Die Nerven sind blank gelegen am dritten Tag der Verhandlung über ein neues Strafmass im Fall Oscar Pistorius. Unter Tränen lief der ehemalige Spitzensportler durch den Gerichtssaal – ohne seine Beinprothesen.
Um die Verletzlichkeit seines Mandaten zu zeigen, hatte Verteidiger Barry Roux den unterhalb der Knie amputierten Pistorius am Mittwoch im südafrikanischen Pretoria dazu aufgefordert. Der 29-Jährige habe seine damalige Freundin Reeva Steenkamp aus Angst um sein Leben erschossen, sagte Roux in seinem Schlussplädoyer. Staatsanwalt Gerry Nel forderte mindestens 15 Jahre Haft für Pistorius.
Der frühere Paralympics-Star hatte am Valentinstag 2013 seine damalige Freundin Reeva Steenkamp erschossen. Er war in erster Instanz wegen fahrlässiger Tötung zu fünf Jahren Haft verurteilt worden.
Die Staatsanwaltschaft legte Berufung ein und erzielte Ende 2015 in zweiter Instanz eine Verurteilung wegen Mordes. Das Gericht in Pretoria unter Vorsitz von Richterin Thokozile Masipa will am 6. Juli über ein neues Strafmass für Pistorius befinden.
«Er hatte richtig Angst»
Pistorius hatte Steenkamp mit vier Schüssen durch die geschlossene Toilettentür in seinem Haus erschossen und ausgesagt, er habe dahinter Einbrecher befürchtet. «Er hatte richtig Angst», sagte Roux und wies auf die Hilflosigkeit seines Mandanten hin.
Schliesslich legte Pistorius unter Tränen seine Prothesen ab und lief auf seinen Beinstümpfen durch den Gerichtssaal. Dabei musste der Südafrikaner, der als Sprinter bei den Paralympics mehrere Goldmedaillen gewann, gestützt werden und sich an den Holzbänken im Saal festhalten.
«Es ist drei Uhr morgens, es ist dunkel, er ist auf seinen Stümpfen», schilderte Roux die Situation, in der Pistorius am Valentinstag 2013 zu seiner Waffe gegriffen und seine Freundin vom Schlafzimmer aus durch die geschlossene Toilettentür erschossen hatte. «Sein Gleichgewicht ist ernsthaft beeinträchtigt und … er wäre nicht in der Lage, sich zu verteidigen.»

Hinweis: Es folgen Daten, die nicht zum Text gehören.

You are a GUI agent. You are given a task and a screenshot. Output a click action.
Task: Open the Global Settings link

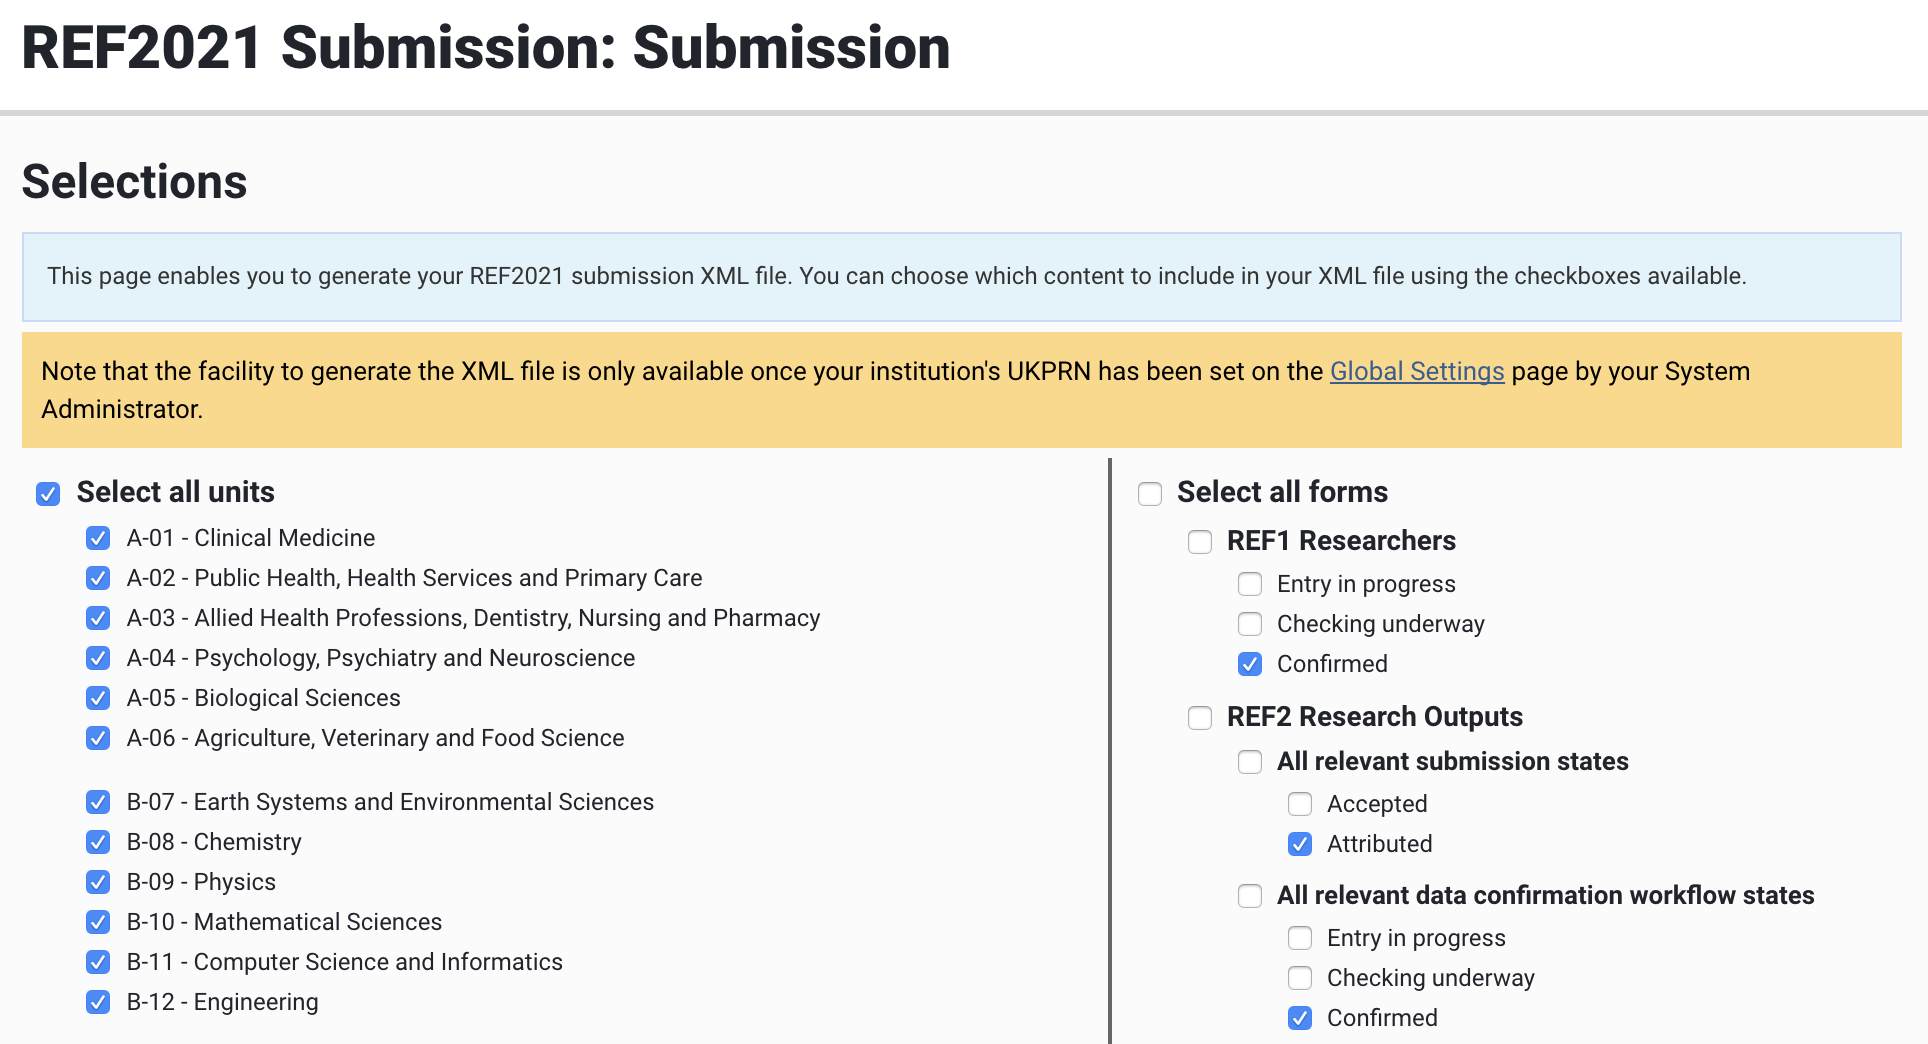[1416, 371]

«Der Beschuldigte ist für den Rest seines Lebens bestraft», sagte Roux. Er könne etwa seine Sportkarriere nicht weiterverfolgen und habe finanziell und sozial für das Verbrechen gezahlt. «Er zahlt seit dem Moment, als er geschossen hat.» Pistorius sei ein «gebrochener Mann». Der Verteidiger betonte, Pistorius wolle wie ein ganz normaler Bürger behandelt werden.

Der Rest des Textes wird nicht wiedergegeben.